◆ Set exercise 1:
Change "CXL" to "PCIe" in the mailing-list thread's passage that opens with the words "Flush by PA" and closes with "interfaces for this.", and give that passage again with this one change.
◆ Set exercise 2:
From the listing, reproduce without changes the lines starting with the one that contains "Viewport: 1090px width, 613px" and ending with the one that contains "The height and width of the screenshot is (698, 981).", both included, and nothing else.

◆ Text passage:
::::::::
On Mon, 21 Oct 2024 16:19:41 +0100 Jonathan Cameron via Linaro-open-discussions linaro-open-discussions@op-lists.linaro.org wrote:
On Mon, 21 Oct 2024 13:53:31 +0100 James Morse james.morse@arm.com wrote:
Hi Jonathan,
On 21/10/2024 09:54, Jonathan Cameron via Linaro-open-discussions wrote:
I'm checking the availability of people for the MPAM topic.
In the meantime one other topic might be good to discuss briefly.
Flush by PA range - need for a mini subsystem...
This is needed for CXL and we've jumped through various possible ways to handle it.
- PSCI call (not currently in spec) Doesn't work well as 'only' solution as some hardware provides direct memory mapped IO interfaces for this.
I have the code for this - but have been unable to (re)test it. I really want to kill the stop_machine() 'rendevzevous' in the kernel cases, but equally the firmware people don't want to do it in firmware!
I'm kind of assuming that anyone using this solution will soon learn it is a bad idea. Want it to be 'possible' but maybe we want for someone to show up actually asking for it.
- ACPI wrapping of both PSCI call and memory mapped. Unfortunately you can wrap SCMI (via a PCC channel) but not (as I understand it SMCCC) so I don't think an ACPI wrapper in general works.
I thought the opposite - the FFH "Operation Region" allows SMC calls, and linux supports this via acpi_ffh_address_space_arch_handler(). Its restricted to a few SMC ranges - but we should be able to do this in the 'standard' space as I bet a hypervisor is going to have to emulate this one day in the future... (not touching CXL hardware directly - but providing an encryption key to unlock a device)
Hmm. Seems I'll need to dig further as I'd missed that delight. However, doesn't that leave us stuck if stop_machine() needs to run in kernel. I'm hoping there isn't AML to do that!
Because I never trust anything to work until I have have some code I hacked this into QEMU this morning and subject to the small issue that the kernel needs SMCCC 1.2 for this and qemu does SMCCC 1.0 it works as expected. (I bodged the version number and crossed my fingers ;)
Worth a quick discussion on whether the stop machine option is doable via this path though.
Jonathan
I was thinking of a device that is all firmware in the DSDT that has _DSM to do this - and a driver to poke it in linux.
Ok. Sounds like this might be possible, but I'm not sure we want to be in a world were we get to write more AML.
Anyhow, seems this one is back on the table, though maybe one part of a solution not the whole thing.
::::::::
◆ Stored rows:

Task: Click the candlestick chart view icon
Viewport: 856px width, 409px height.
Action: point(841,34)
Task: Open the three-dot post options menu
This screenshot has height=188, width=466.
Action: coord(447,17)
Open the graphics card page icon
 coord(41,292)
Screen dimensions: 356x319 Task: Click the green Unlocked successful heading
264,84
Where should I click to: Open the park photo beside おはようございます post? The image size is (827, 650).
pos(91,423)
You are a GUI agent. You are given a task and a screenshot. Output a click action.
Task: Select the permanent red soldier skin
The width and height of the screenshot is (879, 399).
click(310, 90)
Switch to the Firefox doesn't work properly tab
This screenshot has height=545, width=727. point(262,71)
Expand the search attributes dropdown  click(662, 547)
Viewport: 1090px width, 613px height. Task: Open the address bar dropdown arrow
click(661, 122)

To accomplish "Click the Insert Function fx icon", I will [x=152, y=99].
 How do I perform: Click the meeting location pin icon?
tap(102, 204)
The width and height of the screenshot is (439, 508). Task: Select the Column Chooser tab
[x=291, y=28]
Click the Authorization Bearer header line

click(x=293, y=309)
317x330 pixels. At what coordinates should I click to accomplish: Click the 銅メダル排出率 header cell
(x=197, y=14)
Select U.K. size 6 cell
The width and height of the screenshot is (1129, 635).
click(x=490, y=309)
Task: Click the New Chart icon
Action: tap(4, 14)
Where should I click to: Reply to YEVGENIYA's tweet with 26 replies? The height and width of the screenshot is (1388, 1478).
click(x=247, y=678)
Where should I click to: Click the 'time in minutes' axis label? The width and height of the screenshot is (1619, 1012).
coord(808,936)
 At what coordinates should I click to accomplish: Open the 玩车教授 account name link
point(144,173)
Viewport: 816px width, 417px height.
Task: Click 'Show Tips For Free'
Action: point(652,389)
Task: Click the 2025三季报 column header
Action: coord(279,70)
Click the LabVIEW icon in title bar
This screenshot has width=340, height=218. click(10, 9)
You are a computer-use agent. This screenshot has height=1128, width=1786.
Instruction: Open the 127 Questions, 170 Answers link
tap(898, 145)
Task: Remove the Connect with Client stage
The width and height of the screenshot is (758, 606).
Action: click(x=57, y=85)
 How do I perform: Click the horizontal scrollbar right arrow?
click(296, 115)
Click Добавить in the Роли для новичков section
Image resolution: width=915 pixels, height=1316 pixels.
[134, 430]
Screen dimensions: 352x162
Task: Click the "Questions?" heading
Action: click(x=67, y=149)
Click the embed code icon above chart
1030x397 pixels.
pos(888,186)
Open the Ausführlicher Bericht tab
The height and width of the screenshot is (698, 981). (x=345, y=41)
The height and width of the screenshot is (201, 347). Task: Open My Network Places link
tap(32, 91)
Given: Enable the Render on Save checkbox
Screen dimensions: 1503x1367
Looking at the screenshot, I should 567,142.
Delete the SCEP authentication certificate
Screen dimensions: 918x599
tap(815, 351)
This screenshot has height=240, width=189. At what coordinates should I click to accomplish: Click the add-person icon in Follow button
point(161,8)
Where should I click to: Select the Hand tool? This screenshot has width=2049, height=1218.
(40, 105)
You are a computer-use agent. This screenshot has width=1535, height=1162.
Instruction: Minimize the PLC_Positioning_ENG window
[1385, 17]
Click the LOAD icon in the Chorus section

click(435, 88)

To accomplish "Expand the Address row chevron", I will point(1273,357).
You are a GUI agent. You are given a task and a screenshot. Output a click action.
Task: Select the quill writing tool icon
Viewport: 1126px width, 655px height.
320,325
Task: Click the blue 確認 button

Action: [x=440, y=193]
::::::::
◆ Final answer 1:
Flush by PA range - need for a mini subsystem...
This is needed for PCIe and we've jumped through various possible ways to handle it.
- PSCI call (not currently in spec) Doesn't work well as 'only' solution as some hardware provides direct memory mapped IO interfaces for this.

◆ Final answer 2:
Viewport: 1090px width, 613px height. Task: Open the address bar dropdown arrow
click(661, 122)

To accomplish "Click the Insert Function fx icon", I will [x=152, y=99].
 How do I perform: Click the meeting location pin icon?
tap(102, 204)
The width and height of the screenshot is (439, 508). Task: Select the Column Chooser tab
[x=291, y=28]
Click the Authorization Bearer header line

click(x=293, y=309)
317x330 pixels. At what coordinates should I click to accomplish: Click the 銅メダル排出率 header cell
(x=197, y=14)
Select U.K. size 6 cell
The width and height of the screenshot is (1129, 635).
click(x=490, y=309)
Task: Click the New Chart icon
Action: tap(4, 14)
Where should I click to: Reply to YEVGENIYA's tweet with 26 replies? The height and width of the screenshot is (1388, 1478).
click(x=247, y=678)
Where should I click to: Click the 'time in minutes' axis label? The width and height of the screenshot is (1619, 1012).
coord(808,936)
 At what coordinates should I click to accomplish: Open the 玩车教授 account name link
point(144,173)
Viewport: 816px width, 417px height.
Task: Click 'Show Tips For Free'
Action: point(652,389)
Task: Click the 2025三季报 column header
Action: coord(279,70)
Click the LabVIEW icon in title bar
This screenshot has width=340, height=218. click(10, 9)
You are a computer-use agent. This screenshot has height=1128, width=1786.
Instruction: Open the 127 Questions, 170 Answers link
tap(898, 145)
Task: Remove the Connect with Client stage
The width and height of the screenshot is (758, 606).
Action: click(x=57, y=85)
 How do I perform: Click the horizontal scrollbar right arrow?
click(296, 115)
Click Добавить in the Роли для новичков section
Image resolution: width=915 pixels, height=1316 pixels.
[134, 430]
Screen dimensions: 352x162
Task: Click the "Questions?" heading
Action: click(x=67, y=149)
Click the embed code icon above chart
1030x397 pixels.
pos(888,186)
Open the Ausführlicher Bericht tab
The height and width of the screenshot is (698, 981). (x=345, y=41)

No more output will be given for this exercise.